Today I made my first commit to the ShrimpTest SVN repo.

Here’s a quick rundown of what it does:

  1. Create a number of tables (giving a PHP warning along the way on 3.0-trunk)
  2. When someone visits the site, check the user’s cookie (by default, called ebisen). If they don’t have one, make one via random md5 hash, and record the user agent + IP info. This internally ties them to a visitor_id.
  3. When the visitor goes to an experiment page—i.e., a page which manually calls shrimptest_get_variant($experiment_id) (within the theme or some other custom code)—it checks whether that visitor has been assigned to a random variant of the given experiment. If they haven’t been assigned yet, the tables for experiments and their treatments are consulted and the user is assigned to a random variant. A weighted random value algorithm is used so we can do not only 50%/50% splits, but 30%/70% splits, etc.
  4. When the visitor triggers a goal—i.e., makes some code manually call shrimptest_conversion_success($experiment_id)—it will record that success against that metric.

Only the “template tags” shrimptest_get_variant and shrimptest_conversion_success are public… everything else is in a ShrimpTest object of which there is one global instance, $shrimp. Right now it’s all just low-level functionality; no UI, and no easy way to setup experiments. Baby steps.

I now have this code running an A/A test (see my post from yesterday) on a webpage that gets a decent number of hits. For starters, running this for a while will help me verify that the random assignment is working and valid, which is one of the goals of A/A testing.

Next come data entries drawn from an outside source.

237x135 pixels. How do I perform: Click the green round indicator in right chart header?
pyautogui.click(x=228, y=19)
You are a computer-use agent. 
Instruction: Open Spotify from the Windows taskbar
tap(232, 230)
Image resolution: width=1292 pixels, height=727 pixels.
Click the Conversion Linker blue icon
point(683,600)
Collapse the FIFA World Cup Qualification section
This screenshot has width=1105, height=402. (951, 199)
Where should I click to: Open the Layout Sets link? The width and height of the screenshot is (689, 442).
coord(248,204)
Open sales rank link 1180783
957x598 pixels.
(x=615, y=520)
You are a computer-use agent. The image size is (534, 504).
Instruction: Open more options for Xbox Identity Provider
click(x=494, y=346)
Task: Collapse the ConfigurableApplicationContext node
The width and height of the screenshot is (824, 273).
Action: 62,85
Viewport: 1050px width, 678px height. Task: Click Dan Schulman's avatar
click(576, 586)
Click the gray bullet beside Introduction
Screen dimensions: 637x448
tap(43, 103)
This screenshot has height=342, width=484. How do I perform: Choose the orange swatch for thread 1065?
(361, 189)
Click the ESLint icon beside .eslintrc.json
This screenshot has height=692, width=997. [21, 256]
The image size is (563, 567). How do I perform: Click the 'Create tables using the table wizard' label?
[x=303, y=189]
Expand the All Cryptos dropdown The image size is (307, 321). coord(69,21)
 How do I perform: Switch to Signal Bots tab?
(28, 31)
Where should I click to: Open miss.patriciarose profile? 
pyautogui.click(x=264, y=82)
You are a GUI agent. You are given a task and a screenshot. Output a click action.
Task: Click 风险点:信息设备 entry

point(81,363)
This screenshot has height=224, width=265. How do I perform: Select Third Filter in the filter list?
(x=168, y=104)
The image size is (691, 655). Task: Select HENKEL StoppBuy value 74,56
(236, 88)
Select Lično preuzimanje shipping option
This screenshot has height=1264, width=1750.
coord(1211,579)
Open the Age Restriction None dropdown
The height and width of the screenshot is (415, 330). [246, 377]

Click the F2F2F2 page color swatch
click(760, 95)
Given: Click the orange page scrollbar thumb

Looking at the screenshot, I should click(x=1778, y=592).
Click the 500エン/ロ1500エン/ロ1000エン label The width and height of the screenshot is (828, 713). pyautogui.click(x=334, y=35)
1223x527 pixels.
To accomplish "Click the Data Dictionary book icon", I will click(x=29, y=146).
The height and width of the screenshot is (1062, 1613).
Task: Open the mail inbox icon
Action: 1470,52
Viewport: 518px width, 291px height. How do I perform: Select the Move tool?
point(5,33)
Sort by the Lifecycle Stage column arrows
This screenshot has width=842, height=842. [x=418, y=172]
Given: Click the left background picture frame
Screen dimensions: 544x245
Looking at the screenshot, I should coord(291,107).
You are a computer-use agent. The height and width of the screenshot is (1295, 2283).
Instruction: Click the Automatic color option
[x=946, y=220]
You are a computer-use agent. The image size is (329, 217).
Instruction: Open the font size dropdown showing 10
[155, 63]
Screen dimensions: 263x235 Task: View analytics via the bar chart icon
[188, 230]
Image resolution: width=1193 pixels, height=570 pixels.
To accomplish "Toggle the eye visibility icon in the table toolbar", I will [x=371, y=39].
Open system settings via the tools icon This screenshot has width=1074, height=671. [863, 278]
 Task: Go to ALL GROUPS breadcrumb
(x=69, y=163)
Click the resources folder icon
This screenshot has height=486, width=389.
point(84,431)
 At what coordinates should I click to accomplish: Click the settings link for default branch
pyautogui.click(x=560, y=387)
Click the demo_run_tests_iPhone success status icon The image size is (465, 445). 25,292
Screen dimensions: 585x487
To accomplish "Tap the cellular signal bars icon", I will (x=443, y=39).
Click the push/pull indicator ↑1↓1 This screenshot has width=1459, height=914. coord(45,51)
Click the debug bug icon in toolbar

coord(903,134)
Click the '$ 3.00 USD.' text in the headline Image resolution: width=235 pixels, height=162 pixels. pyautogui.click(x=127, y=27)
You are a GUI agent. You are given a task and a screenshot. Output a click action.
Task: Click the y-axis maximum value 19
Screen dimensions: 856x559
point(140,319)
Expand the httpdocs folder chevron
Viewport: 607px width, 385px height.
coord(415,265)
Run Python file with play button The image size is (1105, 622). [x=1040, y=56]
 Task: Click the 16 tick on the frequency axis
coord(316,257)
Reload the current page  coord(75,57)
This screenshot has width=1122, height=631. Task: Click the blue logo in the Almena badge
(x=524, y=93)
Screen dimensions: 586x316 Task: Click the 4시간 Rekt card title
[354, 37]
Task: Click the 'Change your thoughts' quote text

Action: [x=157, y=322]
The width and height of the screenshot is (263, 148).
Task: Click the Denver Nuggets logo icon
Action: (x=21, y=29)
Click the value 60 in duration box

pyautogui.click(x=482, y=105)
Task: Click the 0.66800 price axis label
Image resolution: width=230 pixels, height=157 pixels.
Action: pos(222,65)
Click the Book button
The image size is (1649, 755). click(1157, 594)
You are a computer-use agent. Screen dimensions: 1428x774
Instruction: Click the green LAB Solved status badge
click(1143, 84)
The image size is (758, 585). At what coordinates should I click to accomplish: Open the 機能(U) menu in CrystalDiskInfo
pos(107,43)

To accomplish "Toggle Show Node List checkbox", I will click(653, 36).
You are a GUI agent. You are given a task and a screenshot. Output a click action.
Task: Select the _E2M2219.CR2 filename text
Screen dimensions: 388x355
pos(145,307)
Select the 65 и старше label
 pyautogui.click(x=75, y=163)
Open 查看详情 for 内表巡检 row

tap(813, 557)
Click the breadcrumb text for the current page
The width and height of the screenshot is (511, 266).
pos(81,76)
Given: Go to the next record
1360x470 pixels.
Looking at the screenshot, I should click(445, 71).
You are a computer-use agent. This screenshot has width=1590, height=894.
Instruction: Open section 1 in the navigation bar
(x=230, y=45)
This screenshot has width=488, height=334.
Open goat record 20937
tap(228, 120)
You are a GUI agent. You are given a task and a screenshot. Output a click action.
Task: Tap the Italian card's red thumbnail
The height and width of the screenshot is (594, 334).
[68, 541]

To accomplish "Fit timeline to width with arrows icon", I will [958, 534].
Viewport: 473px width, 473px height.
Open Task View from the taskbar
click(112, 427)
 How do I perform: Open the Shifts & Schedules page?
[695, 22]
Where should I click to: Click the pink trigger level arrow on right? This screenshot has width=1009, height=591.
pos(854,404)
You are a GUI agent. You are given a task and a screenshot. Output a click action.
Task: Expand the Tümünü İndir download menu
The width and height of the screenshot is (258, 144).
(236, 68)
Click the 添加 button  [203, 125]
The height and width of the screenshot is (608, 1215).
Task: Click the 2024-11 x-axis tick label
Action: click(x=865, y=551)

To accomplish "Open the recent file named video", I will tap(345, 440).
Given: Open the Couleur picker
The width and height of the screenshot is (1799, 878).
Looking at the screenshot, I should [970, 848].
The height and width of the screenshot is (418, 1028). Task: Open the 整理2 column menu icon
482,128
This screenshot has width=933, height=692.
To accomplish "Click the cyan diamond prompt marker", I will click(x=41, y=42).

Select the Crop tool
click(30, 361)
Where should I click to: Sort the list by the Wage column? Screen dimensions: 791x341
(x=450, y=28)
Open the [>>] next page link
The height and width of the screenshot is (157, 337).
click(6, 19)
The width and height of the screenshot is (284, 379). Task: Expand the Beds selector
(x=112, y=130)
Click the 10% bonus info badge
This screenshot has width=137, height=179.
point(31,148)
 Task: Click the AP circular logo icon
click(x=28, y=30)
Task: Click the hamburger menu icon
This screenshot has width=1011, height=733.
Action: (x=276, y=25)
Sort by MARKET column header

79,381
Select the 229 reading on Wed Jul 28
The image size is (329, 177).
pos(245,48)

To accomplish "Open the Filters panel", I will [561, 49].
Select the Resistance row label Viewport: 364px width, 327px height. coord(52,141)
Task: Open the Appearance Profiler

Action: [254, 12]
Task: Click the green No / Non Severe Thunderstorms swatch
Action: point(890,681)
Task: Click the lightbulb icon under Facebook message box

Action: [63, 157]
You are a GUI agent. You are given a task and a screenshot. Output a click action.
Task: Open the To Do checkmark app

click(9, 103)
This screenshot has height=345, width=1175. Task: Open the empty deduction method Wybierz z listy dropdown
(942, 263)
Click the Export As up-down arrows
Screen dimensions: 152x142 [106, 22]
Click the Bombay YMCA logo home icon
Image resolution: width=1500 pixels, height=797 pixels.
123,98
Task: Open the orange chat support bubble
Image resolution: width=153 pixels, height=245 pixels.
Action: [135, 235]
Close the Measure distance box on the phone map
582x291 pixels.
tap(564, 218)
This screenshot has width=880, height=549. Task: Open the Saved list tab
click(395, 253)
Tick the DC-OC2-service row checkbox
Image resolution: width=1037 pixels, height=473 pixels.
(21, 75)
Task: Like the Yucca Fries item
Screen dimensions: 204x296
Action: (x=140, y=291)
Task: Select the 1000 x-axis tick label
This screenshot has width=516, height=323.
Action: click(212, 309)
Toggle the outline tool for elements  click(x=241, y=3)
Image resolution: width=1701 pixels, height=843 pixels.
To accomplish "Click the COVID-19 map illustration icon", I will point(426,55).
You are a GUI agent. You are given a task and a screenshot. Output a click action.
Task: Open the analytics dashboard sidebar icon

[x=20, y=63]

I can already see two problems from glancing at my visitors table: (a) the majority of these hits so far are bots, which I’ll have to filter, and (b) there are a number of repeat visitors who are not picking up the cookie (mostly bots, but a few humans). Right now if cookies are disabled, a new cookie hash and visitor ID is created for each one of those visits and they’ll each be counted multiply, greatly skewing the data.